:: What to produce ::
Only the lines below starting at the one that contains "Legal (187, 2515)" and ending at the one that contains "Sign Up (474, 2474)" are to be reproduced, exactly and with both ends kept.

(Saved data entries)
------------

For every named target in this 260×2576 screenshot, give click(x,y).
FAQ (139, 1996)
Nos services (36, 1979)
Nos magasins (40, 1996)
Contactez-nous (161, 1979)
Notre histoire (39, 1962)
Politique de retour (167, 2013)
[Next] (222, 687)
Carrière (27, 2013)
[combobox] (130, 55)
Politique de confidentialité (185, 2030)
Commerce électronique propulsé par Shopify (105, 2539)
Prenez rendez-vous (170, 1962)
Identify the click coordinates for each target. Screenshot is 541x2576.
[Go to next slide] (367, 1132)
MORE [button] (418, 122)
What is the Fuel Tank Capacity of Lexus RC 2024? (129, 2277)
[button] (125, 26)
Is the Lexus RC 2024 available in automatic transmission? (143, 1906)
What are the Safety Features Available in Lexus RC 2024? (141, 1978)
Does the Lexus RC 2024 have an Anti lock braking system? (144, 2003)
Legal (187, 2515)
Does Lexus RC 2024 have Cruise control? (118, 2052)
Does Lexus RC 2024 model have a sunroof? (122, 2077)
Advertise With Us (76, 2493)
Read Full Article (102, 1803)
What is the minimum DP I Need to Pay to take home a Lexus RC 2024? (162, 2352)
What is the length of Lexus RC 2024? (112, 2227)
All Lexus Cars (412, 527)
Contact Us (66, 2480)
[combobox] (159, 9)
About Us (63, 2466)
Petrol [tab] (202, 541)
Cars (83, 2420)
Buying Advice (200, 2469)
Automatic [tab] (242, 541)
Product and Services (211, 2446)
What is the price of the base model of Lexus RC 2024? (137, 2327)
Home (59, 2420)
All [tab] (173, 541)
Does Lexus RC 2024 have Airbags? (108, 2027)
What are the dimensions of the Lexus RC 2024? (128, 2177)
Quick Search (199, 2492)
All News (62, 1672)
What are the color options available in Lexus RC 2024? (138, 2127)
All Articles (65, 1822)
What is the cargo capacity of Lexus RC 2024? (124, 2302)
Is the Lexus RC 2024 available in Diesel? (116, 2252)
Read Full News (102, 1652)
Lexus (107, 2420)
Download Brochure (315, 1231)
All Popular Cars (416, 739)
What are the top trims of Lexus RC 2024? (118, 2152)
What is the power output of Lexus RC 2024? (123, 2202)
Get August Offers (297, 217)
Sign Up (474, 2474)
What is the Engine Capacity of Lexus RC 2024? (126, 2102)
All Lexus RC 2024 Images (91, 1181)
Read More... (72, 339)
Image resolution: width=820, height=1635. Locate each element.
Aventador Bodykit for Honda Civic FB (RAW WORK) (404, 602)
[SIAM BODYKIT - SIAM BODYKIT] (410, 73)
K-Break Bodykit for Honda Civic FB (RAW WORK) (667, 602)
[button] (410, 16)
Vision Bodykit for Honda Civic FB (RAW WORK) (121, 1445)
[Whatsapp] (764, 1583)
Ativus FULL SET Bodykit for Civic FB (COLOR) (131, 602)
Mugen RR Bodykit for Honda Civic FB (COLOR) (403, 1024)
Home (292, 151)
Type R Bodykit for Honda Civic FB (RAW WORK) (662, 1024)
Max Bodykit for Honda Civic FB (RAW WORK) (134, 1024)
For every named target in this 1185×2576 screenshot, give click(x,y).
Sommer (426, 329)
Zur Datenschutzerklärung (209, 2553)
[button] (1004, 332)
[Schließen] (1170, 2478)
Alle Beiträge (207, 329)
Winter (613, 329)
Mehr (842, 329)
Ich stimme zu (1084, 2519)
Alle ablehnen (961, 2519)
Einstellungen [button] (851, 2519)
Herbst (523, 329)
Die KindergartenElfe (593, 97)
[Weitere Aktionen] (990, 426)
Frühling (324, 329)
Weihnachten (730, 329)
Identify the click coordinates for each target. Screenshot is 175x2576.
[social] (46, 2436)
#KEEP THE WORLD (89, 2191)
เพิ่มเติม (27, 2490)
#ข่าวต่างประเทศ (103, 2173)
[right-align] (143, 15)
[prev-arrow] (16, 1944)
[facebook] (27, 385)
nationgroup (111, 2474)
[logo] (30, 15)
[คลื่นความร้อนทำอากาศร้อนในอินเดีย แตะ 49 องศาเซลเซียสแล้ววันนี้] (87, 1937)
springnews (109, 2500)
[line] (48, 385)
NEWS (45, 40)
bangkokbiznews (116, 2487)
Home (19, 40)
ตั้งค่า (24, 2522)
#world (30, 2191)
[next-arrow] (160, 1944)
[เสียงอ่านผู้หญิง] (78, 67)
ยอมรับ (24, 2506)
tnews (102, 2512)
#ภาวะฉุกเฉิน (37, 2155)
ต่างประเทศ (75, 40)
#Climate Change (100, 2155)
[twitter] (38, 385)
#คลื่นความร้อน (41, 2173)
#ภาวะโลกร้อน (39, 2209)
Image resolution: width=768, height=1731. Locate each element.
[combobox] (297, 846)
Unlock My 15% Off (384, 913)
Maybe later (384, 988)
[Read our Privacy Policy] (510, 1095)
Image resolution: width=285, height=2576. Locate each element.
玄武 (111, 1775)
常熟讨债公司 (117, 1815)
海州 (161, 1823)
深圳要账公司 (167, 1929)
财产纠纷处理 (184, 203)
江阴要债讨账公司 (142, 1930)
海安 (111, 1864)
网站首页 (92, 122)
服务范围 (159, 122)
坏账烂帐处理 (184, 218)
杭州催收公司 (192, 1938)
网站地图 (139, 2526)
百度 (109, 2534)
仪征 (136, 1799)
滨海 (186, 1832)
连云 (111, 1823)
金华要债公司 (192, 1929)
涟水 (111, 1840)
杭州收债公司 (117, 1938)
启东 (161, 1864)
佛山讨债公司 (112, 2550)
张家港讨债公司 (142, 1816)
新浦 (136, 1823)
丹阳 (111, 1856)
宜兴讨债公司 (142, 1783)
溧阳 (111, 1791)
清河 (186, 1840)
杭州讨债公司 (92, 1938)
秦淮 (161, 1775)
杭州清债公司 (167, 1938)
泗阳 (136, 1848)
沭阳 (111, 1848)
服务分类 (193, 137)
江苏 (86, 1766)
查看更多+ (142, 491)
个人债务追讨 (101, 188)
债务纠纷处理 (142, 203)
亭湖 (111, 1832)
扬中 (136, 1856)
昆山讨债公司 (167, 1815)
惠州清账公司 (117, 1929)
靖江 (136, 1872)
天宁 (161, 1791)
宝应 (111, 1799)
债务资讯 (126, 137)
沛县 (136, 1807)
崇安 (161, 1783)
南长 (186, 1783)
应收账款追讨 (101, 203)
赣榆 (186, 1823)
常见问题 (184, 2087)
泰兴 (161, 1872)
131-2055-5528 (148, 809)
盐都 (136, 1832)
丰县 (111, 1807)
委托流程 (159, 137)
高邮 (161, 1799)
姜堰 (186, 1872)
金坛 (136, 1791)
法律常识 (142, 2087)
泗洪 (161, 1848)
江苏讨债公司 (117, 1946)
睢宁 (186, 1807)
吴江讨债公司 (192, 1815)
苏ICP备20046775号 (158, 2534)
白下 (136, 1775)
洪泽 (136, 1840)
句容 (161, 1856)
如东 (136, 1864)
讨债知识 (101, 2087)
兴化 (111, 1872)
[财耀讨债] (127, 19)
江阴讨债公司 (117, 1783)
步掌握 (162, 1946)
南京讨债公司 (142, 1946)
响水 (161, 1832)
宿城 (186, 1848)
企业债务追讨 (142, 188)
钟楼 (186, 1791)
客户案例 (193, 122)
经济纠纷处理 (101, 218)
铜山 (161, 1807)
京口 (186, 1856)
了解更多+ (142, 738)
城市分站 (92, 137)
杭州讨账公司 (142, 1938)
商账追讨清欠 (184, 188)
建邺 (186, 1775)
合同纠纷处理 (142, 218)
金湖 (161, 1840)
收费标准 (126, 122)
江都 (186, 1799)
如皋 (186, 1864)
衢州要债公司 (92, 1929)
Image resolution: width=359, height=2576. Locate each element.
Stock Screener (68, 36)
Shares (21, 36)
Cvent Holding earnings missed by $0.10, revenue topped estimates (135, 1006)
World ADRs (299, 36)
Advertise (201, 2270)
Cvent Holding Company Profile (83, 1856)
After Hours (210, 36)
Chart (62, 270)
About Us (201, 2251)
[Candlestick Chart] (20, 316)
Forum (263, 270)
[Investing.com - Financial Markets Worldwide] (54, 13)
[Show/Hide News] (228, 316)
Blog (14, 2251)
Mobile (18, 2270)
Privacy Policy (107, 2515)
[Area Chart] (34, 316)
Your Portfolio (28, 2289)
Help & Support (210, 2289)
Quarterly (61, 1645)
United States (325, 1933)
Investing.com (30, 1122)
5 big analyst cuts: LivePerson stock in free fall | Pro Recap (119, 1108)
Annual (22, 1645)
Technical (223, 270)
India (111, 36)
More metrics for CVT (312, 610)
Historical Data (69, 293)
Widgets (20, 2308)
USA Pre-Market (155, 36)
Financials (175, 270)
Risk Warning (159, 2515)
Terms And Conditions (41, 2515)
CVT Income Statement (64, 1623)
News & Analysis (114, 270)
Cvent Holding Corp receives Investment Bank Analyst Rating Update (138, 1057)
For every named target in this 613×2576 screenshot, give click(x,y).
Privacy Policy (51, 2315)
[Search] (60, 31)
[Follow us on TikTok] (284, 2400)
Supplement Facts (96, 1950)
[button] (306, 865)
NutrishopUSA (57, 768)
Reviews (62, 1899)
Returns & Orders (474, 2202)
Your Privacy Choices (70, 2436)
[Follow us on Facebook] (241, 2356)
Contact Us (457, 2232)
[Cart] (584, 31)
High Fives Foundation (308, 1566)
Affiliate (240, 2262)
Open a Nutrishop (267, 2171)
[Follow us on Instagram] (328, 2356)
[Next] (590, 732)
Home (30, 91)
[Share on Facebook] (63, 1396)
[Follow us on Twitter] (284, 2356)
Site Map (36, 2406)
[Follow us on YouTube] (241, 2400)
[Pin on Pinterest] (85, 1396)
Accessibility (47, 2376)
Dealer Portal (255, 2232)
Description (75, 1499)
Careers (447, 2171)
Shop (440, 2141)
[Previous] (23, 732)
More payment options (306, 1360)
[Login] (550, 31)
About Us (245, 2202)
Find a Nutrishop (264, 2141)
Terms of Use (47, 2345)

------------

:: Answer to this problem ::
Legal (187, 2515)
Does Lexus RC 2024 have Cruise control? (118, 2052)
Does Lexus RC 2024 model have a sunroof? (122, 2077)
Advertise With Us (76, 2493)
Read Full Article (102, 1803)
What is the minimum DP I Need to Pay to take home a Lexus RC 2024? (162, 2352)
What is the length of Lexus RC 2024? (112, 2227)
All Lexus Cars (412, 527)
Contact Us (66, 2480)
[combobox] (159, 9)
About Us (63, 2466)
Petrol [tab] (202, 541)
Cars (83, 2420)
Buying Advice (200, 2469)
Automatic [tab] (242, 541)
Product and Services (211, 2446)
What is the price of the base model of Lexus RC 2024? (137, 2327)
Home (59, 2420)
All [tab] (173, 541)
Does Lexus RC 2024 have Airbags? (108, 2027)
What are the dimensions of the Lexus RC 2024? (128, 2177)
Quick Search (199, 2492)
All News (62, 1672)
What are the color options available in Lexus RC 2024? (138, 2127)
All Articles (65, 1822)
What is the cargo capacity of Lexus RC 2024? (124, 2302)
Is the Lexus RC 2024 available in Diesel? (116, 2252)
Read Full News (102, 1652)
Lexus (107, 2420)
Download Brochure (315, 1231)
All Popular Cars (416, 739)
What are the top trims of Lexus RC 2024? (118, 2152)
What is the power output of Lexus RC 2024? (123, 2202)
Get August Offers (297, 217)
Sign Up (474, 2474)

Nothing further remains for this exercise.